▶ EXERCISE
Only one span belongs in the answer: the line holding "Screen dimensions: 1417x840" through the last line of the entries below, retyped exactly.

▶ Stored data
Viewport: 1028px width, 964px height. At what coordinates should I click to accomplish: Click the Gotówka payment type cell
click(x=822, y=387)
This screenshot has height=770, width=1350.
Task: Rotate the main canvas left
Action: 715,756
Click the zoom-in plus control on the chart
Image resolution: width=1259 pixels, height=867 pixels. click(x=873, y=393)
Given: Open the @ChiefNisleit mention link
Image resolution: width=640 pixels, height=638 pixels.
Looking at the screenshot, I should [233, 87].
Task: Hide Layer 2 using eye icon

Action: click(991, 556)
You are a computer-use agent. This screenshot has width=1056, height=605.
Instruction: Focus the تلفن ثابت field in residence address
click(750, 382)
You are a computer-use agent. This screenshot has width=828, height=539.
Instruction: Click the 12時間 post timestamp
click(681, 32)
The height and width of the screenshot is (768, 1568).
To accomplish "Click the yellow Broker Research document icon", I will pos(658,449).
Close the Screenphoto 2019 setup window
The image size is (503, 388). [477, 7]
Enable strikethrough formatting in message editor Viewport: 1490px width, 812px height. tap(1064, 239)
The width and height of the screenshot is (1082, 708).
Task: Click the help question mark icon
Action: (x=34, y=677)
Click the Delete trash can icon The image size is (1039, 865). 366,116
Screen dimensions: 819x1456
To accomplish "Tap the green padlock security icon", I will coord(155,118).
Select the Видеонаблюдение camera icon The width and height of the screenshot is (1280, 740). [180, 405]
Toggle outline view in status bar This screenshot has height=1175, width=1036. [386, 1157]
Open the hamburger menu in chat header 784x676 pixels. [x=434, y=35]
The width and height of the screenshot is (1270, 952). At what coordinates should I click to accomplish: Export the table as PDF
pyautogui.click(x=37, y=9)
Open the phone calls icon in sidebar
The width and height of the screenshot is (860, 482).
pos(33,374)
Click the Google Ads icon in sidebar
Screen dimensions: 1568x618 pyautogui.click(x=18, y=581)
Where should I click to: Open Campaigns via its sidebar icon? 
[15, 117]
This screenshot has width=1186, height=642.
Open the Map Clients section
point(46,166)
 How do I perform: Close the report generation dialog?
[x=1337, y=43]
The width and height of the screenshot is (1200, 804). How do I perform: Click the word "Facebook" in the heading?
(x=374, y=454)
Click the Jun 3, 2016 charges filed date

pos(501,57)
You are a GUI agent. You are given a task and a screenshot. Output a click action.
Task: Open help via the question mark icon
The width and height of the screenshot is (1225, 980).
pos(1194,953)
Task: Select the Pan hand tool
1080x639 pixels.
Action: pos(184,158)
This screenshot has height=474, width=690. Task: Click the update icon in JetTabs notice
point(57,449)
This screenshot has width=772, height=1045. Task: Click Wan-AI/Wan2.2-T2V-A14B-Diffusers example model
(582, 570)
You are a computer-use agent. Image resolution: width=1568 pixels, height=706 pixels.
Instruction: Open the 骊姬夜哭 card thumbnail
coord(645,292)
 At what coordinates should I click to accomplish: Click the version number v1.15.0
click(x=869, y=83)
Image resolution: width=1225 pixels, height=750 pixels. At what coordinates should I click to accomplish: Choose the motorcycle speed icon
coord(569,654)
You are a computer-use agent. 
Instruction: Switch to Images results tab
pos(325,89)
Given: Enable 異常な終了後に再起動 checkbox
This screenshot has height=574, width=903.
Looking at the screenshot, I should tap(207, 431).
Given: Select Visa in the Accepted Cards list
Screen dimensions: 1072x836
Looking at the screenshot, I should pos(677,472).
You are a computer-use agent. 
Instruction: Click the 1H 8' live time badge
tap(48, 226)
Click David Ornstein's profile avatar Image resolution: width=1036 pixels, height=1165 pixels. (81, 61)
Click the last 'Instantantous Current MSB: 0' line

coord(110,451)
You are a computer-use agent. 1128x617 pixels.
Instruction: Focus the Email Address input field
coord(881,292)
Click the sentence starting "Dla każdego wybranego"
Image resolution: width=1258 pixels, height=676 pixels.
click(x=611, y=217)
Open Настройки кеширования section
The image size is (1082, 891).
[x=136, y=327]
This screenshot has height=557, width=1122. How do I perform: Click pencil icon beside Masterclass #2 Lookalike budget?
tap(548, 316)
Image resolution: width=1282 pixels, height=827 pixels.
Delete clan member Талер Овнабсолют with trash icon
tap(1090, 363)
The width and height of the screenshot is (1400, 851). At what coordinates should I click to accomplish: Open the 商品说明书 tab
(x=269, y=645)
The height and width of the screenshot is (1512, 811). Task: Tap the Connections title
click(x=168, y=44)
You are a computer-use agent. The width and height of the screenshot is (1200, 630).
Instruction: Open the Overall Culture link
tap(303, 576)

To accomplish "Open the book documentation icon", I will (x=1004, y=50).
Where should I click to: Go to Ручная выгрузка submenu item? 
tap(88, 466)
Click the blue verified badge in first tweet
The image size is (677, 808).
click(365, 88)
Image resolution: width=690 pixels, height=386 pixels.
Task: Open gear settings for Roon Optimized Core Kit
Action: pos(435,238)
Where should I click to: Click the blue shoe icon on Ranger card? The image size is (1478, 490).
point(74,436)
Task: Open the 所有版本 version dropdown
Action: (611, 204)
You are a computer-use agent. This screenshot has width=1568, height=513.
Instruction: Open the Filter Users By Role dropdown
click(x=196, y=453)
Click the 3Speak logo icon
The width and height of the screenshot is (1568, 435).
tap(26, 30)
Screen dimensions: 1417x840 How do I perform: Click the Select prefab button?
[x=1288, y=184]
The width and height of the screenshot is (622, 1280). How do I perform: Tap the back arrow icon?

▶ RESULT BELOW
Screen dimensions: 1417x840 How do I perform: Click the Select prefab button?
[x=1288, y=184]
The width and height of the screenshot is (622, 1280). How do I perform: Tap the back arrow icon?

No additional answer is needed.